What the exercise asks »
Answer these questions from the Low Sunday text:
1. What line follows each line of the hymn at the top?
2. Where does the name "Quasimodo Sunday" come from?
3. Which Gospel reading is given for the day?

═════ Source

Stars dance, mountains sing:
Christ is risen, and brings the joy!
Forests murmur, winds hum:
Christ is risen, and brings the joy!
Seas bow*, animals roar:
Christ is risen, and brings the joy!
Bees swarm, and the birds sing:
Christ is risen, and brings the joy!
Angels stand, triple the song:
Christ is risen, and brings the joy!
Sky humble yourself, and elevate the earth:
Christ is risen, and brings the joy!
Bells chime, and tell to all:
Christ is risen, and brings the joy!
Glory to You God, everything is possible to You,
Christ is risen, and brings the joy!
LOW SUNDAY
(for us Latins)
x my source: Fisheaters
This day is known as "Quasimodo Sunday" from the first two words of the opening Antiphon at Mass that speak especially to those baptized at Easter:
I Peter 2:2
Quasi modo geniti infantes, rationabile, sine dolo lac concupiscite ut in eo crescatis in salutem si gustastis quoniam dulcis Dominus.
As newborn babes, alleluia, desire the rational milk without guile, alleluia, alleluia, alleluia. Rejoice to God our helper. Sing aloud to the God of Jacob.
It is the day that the newly baptized officially put away their white robes, hence, it is known liturgically as "Dominica in albis depositis" or the "Sunday of putting away the albs."
The day's Gospel reading is John 20: 19-31, which focuses, in part, on the doubts of St. Thomas at hearing the news of the risen Christ:
Now when it was late that same day, the first of the week, and the doors were shut, where the disciples were gathered together, for fear of the Jews, Jesus came and stood in the midst, and said to them: Peace be to you. And when he had said this, he shewed them his hands and his side. The disciples therefore were glad, when they saw the Lord.
He said therefore to them again: Peace be to you. As the Father hath sent me, I also send you. When he had said this, he breathed on them; and he said to them: Receive ye the Holy Ghost. Whose sins you shall forgive, they are forgiven them; and whose sins you shall retain, they are retained.
Now Thomas, one of the twelve, who is called Didymus, was not with them when Jesus came. The other disciples therefore said to him: We have seen the Lord.
But he said to them: Except I shall see in his hands the print of the nails, and put my finger into the place of the nails, and put my hand into his side, I will not believe.
And after eight days again his disciples were within, and Thomas with them. Jesus cometh, the doors being shut, and stood in the midst, and said: Peace be to you. Then he saith to Thomas: Put in thy finger hither, and see my hands; and bring hither thy hand, and put it into my side; and be not faithless, but believing.

══════════
═════ Provided information

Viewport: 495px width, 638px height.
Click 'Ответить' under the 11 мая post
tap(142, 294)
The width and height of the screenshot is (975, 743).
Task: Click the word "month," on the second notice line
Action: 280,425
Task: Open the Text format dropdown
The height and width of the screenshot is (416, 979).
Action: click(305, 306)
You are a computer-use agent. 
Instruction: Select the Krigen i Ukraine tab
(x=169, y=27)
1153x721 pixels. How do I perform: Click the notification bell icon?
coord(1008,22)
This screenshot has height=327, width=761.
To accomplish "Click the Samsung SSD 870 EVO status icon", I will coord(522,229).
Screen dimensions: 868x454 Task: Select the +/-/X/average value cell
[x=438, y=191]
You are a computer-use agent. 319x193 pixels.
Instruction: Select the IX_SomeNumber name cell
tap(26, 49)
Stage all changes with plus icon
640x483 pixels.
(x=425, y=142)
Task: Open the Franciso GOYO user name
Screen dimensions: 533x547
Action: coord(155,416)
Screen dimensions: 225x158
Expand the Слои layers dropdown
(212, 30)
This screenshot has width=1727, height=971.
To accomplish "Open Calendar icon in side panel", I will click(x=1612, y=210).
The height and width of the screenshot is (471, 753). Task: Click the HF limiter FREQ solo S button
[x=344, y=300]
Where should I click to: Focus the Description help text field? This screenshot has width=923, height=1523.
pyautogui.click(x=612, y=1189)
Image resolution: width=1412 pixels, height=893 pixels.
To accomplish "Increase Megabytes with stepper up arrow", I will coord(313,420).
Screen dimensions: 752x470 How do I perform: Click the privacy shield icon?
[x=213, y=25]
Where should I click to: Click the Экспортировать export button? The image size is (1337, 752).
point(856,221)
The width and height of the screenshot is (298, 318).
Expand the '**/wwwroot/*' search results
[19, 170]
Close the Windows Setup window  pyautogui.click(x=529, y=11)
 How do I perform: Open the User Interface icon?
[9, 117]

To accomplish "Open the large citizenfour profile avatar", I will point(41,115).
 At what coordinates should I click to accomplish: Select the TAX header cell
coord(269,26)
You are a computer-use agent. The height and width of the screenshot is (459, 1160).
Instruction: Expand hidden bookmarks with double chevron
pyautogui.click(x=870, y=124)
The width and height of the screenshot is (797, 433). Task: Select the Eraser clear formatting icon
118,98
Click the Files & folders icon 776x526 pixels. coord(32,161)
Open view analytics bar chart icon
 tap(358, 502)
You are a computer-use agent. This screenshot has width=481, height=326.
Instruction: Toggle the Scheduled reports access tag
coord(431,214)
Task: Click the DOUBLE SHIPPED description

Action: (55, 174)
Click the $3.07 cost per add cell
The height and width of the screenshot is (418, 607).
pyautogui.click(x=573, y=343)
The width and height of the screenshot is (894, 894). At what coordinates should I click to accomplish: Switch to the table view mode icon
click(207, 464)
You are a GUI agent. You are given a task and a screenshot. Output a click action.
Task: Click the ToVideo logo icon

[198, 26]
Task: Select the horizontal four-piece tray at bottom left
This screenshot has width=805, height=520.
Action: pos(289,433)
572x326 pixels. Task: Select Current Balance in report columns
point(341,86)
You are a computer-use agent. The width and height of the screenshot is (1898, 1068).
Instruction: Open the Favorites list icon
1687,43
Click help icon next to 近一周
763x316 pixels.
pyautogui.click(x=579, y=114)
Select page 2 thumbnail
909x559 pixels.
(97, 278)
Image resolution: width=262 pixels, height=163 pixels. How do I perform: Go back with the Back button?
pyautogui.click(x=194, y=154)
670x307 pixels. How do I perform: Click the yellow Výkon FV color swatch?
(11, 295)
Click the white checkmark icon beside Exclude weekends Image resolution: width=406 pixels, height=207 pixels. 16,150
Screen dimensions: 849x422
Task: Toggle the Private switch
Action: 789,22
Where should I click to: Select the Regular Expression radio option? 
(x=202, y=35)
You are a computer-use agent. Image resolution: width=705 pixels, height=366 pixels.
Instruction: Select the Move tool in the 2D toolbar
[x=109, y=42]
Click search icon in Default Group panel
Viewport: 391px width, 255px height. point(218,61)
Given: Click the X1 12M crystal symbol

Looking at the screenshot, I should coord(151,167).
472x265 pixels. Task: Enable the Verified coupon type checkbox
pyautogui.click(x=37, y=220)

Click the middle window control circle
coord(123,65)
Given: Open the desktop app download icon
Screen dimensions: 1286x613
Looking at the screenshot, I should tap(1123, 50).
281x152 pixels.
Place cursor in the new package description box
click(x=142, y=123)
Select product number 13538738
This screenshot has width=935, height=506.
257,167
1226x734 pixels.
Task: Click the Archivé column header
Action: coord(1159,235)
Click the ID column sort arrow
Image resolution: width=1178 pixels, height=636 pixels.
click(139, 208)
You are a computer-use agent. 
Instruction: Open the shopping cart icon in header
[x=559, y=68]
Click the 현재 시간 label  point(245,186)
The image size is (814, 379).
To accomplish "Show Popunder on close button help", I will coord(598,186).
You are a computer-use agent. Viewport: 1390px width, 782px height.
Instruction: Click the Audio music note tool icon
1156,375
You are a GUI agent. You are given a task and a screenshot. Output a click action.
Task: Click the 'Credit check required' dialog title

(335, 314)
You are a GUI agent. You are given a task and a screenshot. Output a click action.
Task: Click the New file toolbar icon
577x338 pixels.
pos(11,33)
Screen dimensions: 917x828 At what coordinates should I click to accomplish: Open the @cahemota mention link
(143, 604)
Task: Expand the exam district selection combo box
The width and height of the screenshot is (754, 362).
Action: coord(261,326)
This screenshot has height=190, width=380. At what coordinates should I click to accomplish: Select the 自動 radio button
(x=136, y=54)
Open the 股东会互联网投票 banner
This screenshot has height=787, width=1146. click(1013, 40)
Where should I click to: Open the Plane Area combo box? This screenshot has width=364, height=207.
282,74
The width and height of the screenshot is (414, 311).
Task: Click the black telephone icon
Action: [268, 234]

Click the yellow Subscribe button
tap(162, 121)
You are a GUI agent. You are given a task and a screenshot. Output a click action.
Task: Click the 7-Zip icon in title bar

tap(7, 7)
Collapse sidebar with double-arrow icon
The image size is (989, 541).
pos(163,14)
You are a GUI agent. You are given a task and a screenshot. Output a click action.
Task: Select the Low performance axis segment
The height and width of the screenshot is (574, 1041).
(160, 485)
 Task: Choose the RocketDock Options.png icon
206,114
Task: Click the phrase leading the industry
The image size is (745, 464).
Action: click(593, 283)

══════════

Solution »
1. "Christ is risen, and brings the joy!"
2. From the first two words of the opening Antiphon at Mass.
3. John 20: 19-31.